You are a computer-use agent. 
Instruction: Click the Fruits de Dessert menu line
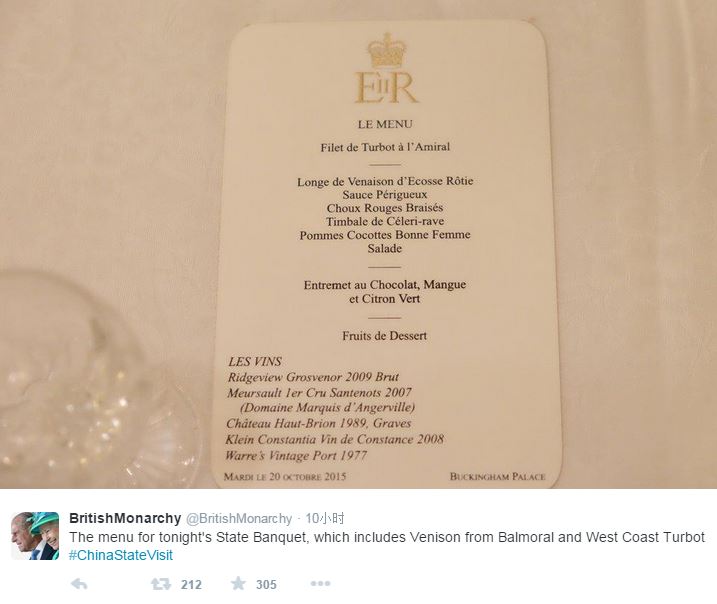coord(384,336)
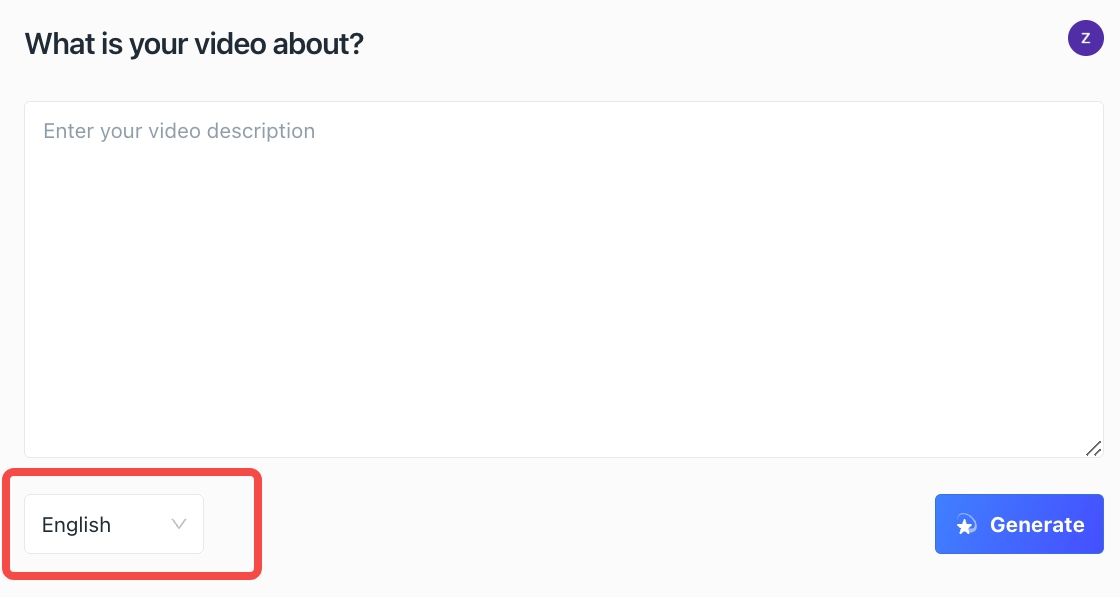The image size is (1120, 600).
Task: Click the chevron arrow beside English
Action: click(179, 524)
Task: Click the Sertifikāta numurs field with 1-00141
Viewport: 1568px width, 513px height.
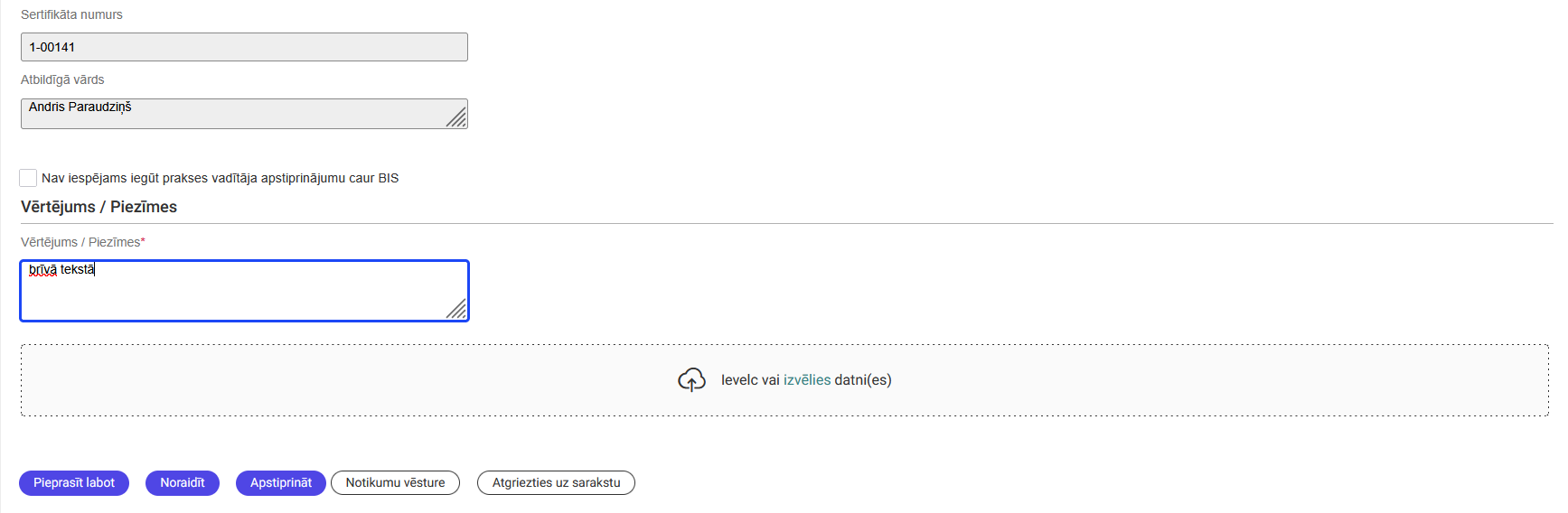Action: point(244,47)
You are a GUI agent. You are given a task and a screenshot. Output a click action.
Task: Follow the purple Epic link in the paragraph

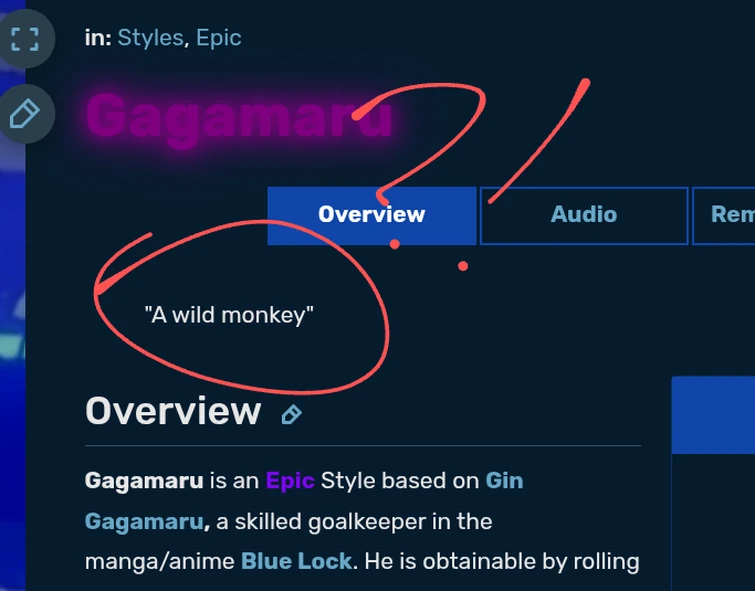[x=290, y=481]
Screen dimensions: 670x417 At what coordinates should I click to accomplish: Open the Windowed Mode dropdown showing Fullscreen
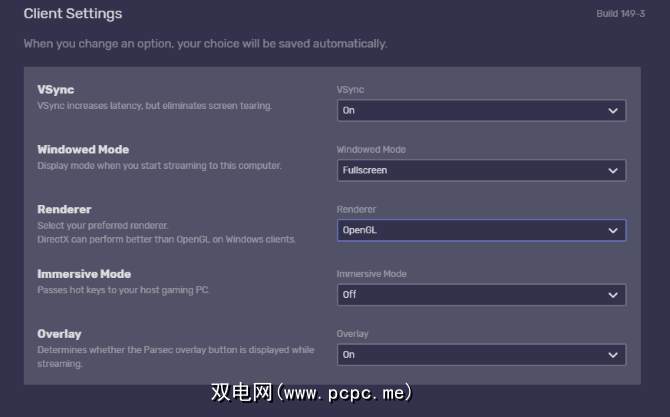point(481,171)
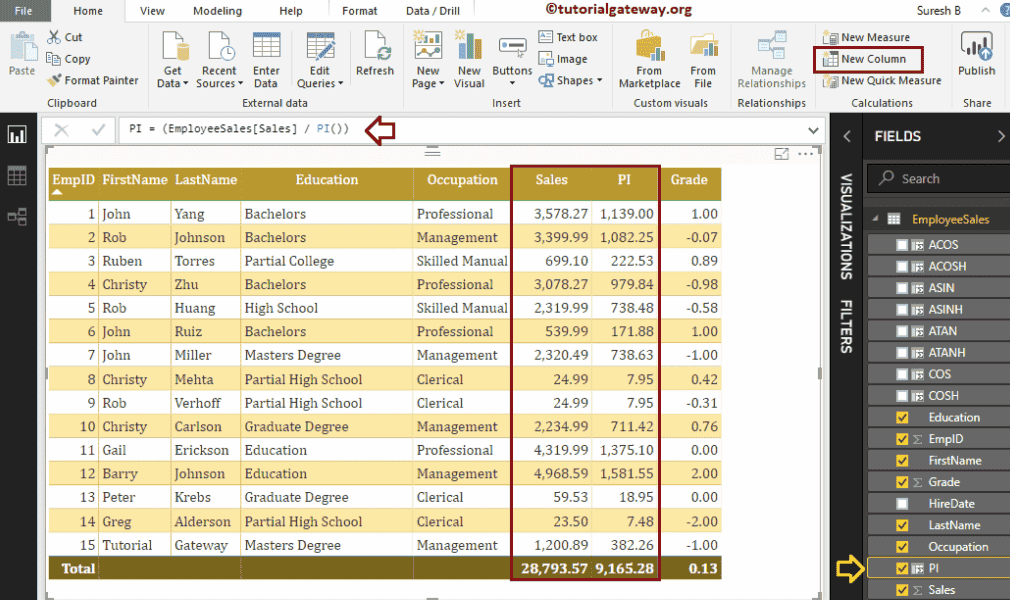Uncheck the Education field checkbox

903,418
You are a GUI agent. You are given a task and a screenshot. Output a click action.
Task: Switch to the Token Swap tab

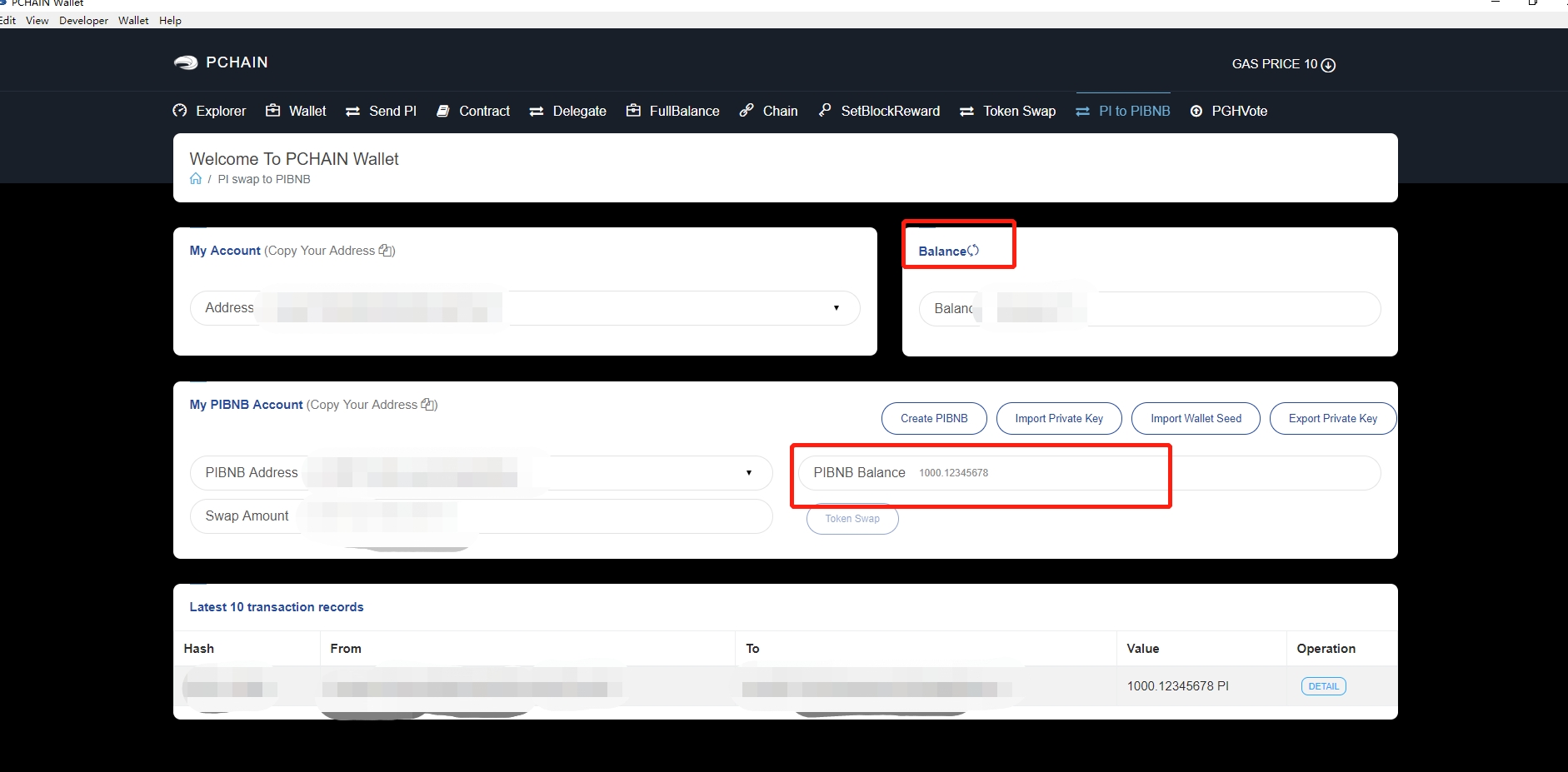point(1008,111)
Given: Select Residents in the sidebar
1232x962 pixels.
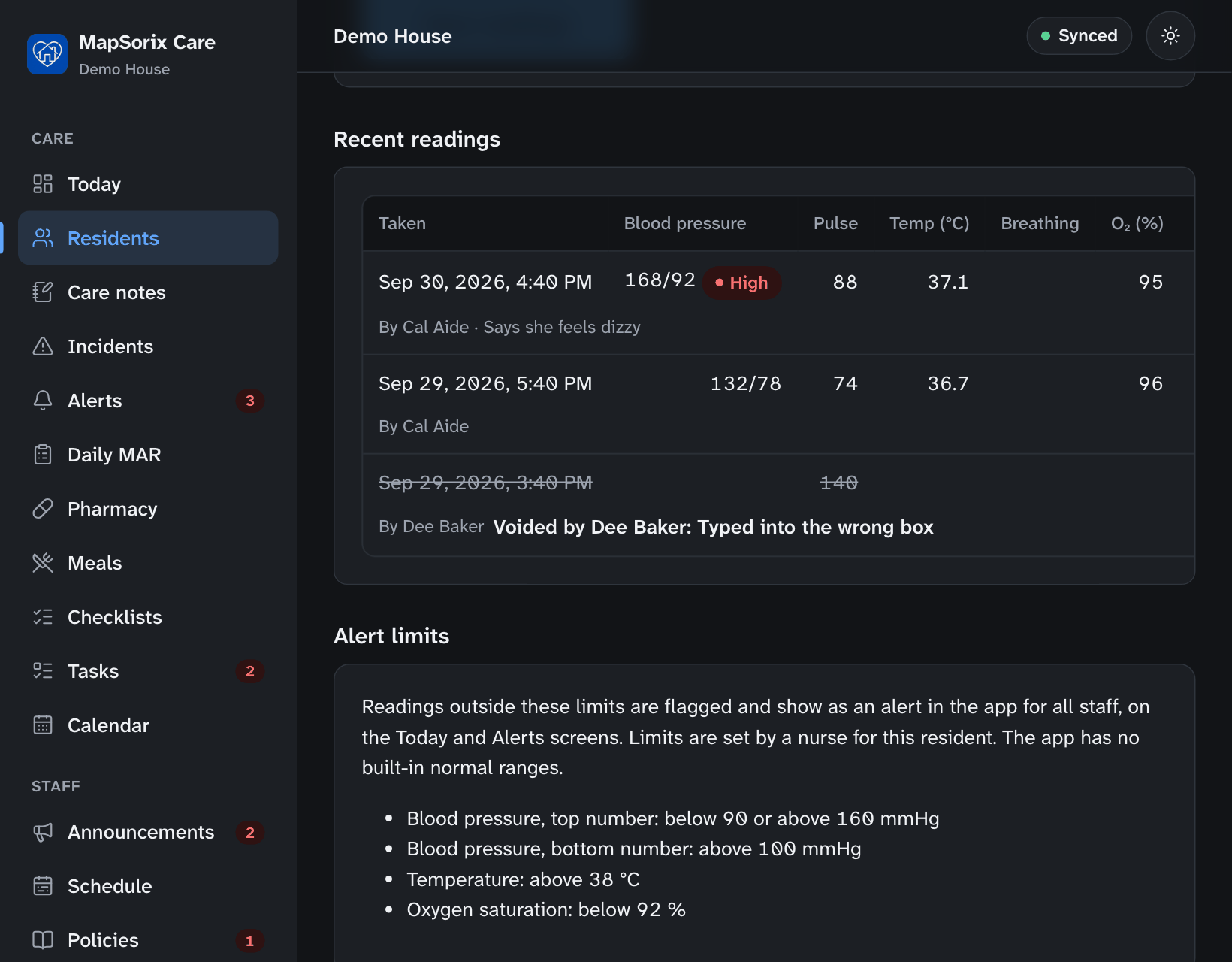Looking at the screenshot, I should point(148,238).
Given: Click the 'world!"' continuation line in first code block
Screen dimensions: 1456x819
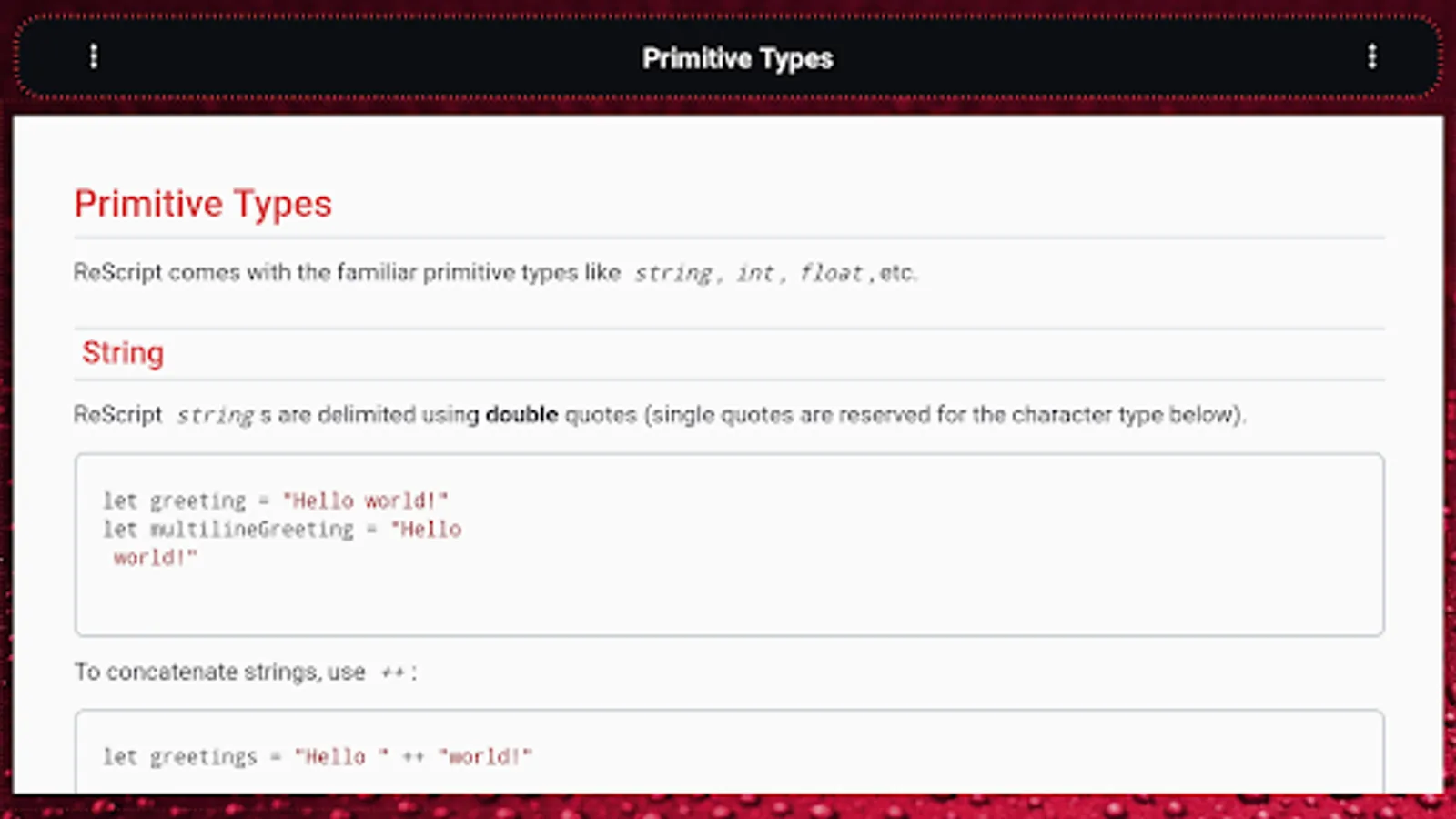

:::

What the exercise asks. Rewrite the rows from the line with "Given: Click the" through the end of the rows, replacing "code block" with "code panel" and leaving the pictures out.

Finished answer.
Given: Click the 'world!"' continuation line in first code panel
Screen dimensions: 1456x819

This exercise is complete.